Texto proporcionado:
▼
Historia y naturaleza en Theodor Adorno

La idea de historia natural

En 1932, Adorno presentó “La idea de historia natural”, durante una conferencia que ofreció en Frankfurt con ese mismo título, con el objetivo explícito de “retomar y llevar más lejos la llamada discusión de Frankfurt” (Adorno, 1994, p. 103), en alusión a su polémica con Heidegger con respecto a las relaciones entre naturaleza e historia. La idea nació justamente del debate general con el idealismo de la época (Heidegger, Husserl, Scheler), y particularmente en contraposición a los planteos del autor de Ser y tiempo, destinados a restituir las relaciones entre ontología e historia. Un año antes, en la conferencia de 1931, Actualidad de la Filosofía, Adorno ya planteaba como inexorable la renuncia a la pregunta por el ser: “La idea del Ser se ha vuelto impotente en filosofía; no más que un vacío principio formal” (Adorno, 1994, p. 74). Desde una perspectiva que parecía preanunciar el advenimiento del nazismo y que no permitía mantener las expectativas revolucionarias de Lukács en Historia y conciencia de clase (1922), se hacía imposible —e inmoral, según Adorno— continuar sosteniendo a través de un pensamiento idealista la identificación del ser con la razón, así como la unidad entre razón y realidad:

Quien hoy elija por oficio el trabajo filosófico ha de renunciar desde el comienzo mismo a la ilusión con que antes arrancaban los proyectos filosóficos: la de que sería posible aferrar la totalidad de lo real por la fuerza del pensamiento. Ninguna Razón legitimadora sabría volver a dar consigo misma en una realidad cuyo orden y configuración derrota cualquier pretensión de la Razón; a quien busca conocerla, sólo se le presenta como realidad total en cuanto objeto de polémica, mientras únicamente en vestigios y escombros perdura la esperanza de que alguna vez llegue a ser una realidad correcta y justa. (Adorno, 1994, p. 73)
▲
Información mostrada:
▼
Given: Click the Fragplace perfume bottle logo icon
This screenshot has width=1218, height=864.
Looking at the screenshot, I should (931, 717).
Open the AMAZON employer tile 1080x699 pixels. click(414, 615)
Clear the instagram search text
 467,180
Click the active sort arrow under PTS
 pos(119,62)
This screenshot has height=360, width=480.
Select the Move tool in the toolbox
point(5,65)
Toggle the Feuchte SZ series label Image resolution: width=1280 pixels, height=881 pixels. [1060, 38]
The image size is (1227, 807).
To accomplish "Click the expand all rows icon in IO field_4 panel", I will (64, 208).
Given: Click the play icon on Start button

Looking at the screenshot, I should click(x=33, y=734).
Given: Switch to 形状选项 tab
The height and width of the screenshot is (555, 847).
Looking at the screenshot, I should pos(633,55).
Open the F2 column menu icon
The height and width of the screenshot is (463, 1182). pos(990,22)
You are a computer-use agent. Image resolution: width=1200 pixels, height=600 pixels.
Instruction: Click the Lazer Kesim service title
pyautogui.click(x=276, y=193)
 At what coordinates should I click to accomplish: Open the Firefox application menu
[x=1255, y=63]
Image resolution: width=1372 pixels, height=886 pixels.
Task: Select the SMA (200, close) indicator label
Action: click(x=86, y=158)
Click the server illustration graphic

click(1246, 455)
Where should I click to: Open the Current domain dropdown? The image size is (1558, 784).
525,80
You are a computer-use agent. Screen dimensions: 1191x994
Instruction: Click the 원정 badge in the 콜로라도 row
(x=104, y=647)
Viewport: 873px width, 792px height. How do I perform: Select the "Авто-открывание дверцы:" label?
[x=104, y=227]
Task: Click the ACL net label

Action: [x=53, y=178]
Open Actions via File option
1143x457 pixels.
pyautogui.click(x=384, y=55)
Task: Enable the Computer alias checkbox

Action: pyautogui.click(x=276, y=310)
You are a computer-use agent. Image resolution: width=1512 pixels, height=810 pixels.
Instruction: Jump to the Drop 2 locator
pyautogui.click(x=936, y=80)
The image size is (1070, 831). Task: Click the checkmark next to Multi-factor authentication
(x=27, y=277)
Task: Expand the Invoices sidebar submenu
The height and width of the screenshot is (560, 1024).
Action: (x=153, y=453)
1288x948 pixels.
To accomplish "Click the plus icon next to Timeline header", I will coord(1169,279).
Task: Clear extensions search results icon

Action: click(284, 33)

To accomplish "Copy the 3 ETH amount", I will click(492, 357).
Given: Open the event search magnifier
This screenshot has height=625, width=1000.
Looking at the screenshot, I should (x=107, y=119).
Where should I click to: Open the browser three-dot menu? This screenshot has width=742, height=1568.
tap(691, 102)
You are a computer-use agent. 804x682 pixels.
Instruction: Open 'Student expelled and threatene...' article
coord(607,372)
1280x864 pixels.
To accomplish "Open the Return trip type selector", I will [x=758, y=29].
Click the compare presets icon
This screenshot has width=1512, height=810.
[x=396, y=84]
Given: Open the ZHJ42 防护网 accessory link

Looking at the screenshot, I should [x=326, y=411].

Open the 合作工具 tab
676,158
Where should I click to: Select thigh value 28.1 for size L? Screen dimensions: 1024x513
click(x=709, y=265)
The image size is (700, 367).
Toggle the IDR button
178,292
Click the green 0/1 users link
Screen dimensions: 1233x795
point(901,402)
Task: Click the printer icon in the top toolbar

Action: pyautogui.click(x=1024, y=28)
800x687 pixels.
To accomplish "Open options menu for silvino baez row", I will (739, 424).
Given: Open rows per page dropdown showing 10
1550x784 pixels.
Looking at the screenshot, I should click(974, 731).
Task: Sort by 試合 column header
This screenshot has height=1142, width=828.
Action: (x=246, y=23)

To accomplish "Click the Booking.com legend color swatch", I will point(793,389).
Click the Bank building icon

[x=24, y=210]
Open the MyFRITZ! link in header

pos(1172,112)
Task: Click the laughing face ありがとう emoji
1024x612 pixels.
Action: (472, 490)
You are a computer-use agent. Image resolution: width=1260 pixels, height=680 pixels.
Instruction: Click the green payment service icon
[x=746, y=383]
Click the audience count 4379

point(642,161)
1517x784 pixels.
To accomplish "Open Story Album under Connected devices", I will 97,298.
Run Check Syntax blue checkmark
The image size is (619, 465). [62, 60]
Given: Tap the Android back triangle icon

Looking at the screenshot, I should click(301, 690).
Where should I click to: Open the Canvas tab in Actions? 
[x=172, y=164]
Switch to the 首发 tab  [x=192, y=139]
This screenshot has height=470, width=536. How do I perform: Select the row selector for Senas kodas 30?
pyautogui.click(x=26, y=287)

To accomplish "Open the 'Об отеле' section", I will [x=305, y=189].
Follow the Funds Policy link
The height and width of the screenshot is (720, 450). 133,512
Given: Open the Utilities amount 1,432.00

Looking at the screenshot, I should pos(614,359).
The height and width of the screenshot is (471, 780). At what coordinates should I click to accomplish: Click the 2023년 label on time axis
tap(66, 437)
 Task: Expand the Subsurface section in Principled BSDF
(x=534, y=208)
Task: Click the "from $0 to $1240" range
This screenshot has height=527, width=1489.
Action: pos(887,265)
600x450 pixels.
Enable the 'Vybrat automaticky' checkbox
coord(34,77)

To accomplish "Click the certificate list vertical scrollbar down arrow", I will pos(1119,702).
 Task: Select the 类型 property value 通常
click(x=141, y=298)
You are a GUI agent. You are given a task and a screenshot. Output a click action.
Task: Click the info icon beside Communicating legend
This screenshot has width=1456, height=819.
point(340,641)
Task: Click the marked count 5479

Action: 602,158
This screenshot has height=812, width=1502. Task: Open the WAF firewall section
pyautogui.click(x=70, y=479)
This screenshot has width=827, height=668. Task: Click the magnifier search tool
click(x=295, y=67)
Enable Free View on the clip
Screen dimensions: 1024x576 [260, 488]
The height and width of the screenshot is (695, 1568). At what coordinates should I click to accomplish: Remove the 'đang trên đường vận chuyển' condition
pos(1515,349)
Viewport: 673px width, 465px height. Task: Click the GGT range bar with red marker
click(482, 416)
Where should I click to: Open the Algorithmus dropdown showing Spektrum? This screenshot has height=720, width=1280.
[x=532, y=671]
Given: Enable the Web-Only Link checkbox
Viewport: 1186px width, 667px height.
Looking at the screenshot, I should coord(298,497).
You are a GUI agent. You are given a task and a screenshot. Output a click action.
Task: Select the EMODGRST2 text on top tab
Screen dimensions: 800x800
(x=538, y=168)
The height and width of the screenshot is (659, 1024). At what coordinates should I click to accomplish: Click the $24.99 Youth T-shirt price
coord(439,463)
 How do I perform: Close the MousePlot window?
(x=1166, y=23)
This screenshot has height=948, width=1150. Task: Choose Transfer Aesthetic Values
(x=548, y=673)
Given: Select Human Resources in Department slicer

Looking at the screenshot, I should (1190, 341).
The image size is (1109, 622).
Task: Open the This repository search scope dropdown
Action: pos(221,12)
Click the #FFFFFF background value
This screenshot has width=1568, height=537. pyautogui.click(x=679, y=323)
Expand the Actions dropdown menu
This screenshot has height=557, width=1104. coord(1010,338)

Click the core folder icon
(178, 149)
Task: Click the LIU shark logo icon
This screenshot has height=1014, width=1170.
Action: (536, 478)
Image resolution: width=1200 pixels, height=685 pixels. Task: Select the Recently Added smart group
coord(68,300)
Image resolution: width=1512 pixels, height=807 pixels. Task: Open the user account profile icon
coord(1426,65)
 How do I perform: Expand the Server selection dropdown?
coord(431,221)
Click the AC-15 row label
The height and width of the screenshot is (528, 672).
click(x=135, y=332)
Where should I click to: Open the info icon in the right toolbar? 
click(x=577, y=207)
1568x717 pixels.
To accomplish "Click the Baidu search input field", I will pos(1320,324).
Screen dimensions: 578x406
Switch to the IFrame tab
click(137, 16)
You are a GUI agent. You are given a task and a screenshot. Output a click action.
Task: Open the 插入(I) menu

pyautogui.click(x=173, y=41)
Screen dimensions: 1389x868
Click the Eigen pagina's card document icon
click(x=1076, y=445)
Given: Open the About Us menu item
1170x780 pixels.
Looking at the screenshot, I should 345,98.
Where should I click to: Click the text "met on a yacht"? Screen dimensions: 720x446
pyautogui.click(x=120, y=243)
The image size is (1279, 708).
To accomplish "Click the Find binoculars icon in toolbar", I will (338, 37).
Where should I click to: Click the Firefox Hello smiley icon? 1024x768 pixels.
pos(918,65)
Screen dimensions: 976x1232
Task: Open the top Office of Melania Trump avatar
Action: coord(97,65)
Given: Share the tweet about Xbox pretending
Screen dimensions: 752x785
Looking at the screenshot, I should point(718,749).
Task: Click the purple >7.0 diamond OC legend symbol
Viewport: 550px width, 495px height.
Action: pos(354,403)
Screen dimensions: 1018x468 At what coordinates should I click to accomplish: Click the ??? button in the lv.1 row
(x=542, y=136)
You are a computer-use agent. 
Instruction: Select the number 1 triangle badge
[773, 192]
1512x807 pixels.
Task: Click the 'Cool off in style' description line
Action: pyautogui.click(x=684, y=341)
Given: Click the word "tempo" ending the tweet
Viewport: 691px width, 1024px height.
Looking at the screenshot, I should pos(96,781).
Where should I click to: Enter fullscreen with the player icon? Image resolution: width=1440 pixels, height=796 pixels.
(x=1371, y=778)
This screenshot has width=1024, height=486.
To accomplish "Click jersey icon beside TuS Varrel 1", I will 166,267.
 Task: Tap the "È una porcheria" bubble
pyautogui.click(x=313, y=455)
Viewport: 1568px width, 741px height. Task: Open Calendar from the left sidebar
▲
Problema breve 1:
Transcribe sin cambios el fragmento del texto sobre Adorno que va entre «Quien hoy elija» y «1994, p. 73)», ambos incluidos.
Problema breve 2:
Según el texto sobre Adorno, ¿cómo se titula la conferencia de 1931 en la que Adorno ya planteaba la renuncia a la pregunta por el ser?

Respuesta del ejercicio 1:
Quien hoy elija por oficio el trabajo filosófico ha de renunciar desde el comienzo mismo a la ilusión con que antes arrancaban los proyectos filosóficos: la de que sería posible aferrar la totalidad de lo real por la fuerza del pensamiento. Ninguna Razón legitimadora sabría volver a dar consigo misma en una realidad cuyo orden y configuración derrota cualquier pretensión de la Razón; a quien busca conocerla, sólo se le presenta como realidad total en cuanto objeto de polémica, mientras únicamente en vestigios y escombros perdura la esperanza de que alguna vez llegue a ser una realidad correcta y justa. (Adorno, 1994, p. 73)

Respuesta del ejercicio 2:
Actualidad de la Filosofía.